Lets take uniswap v2 and v3 as simple examples. In uniswap v2, all liquidity positions on a given pair are homogeneous. This means all the liquidity is bundled into a single pool (an NFT), which is then fractionalized into fungible components (an ERC20). In the case of uniswap v3, liquidity position target specific price ranges, and are thus heterogeneous. The liquidity is bundled into a single pool (an NFT), which is then configured to target a specific subset of the price curve (an NFT). Any such financial position can be bundled to form an NFT and then fractionalized as an ERC20.
Geyser v2 brings this bundling to liquidity mining. Since all LP tokens are held in universal vaults and the vaults themselves are subscribed to the reward probrams, the ownership of the universal vaults can be modelled as an NFT. Specifically, an NFT which holds ERC20s that represent fractions of NFTs that represent a pool of ERC20s which are collecting ERC20 cashflows.
Now I wonder what happens if we were to fractionalize universal vaults…

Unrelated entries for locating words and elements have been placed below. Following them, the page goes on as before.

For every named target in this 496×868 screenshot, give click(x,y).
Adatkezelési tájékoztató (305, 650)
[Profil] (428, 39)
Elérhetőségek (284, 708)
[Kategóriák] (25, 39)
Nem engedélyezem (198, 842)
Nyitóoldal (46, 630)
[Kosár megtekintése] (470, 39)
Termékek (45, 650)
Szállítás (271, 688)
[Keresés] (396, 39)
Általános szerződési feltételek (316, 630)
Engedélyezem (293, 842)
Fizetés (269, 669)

Lesson 5: test in test != test in prod
Smart contract security is what got me into ethereum. The history of smart contract security has been a rollercoaster ride with very very very expensive lessons learned. The discussions around smart contract security usually circle around: security audits are not worth the digital paper they are written on, or state richness makes it impossible to unit test effectively, or real economic incentives are required to effectively model agent behavior. A lesson that I see the community has not yet embraced is that test in test and test in prod are meant to work hand in hand.
I think more teams should consider doing beta mainnet deployments which enable the full functionality of the system, but where the stakes are lower than with a full release.
The Ampleforth project worked with the Alchemist project to test the Geyser V2 smart contracts in prod which allowed the identification and mitigation of two critical bugs which could lead to user funds being locked / stolen. I see this kind of partnership between projects as a natural step towards more secure open source defi ecosystem and would advise other projects to take a similar approach to security.
We all know by now, it’s the open source, permissionless, and composable nature of defi that sets it apart from tradfi. The nauseating speed of iteration allows for these crazy experiments to keep getting better and better. The innovation in liquidity mining is far from being done.
If you are interested in joining a growing ecosystem of interoperable, capital efficient, and secure liquidity mining programs, consider joining Ampleforth and Alchemist in using the Universal Vaults architecture and benefit from pooling liquidity across projects.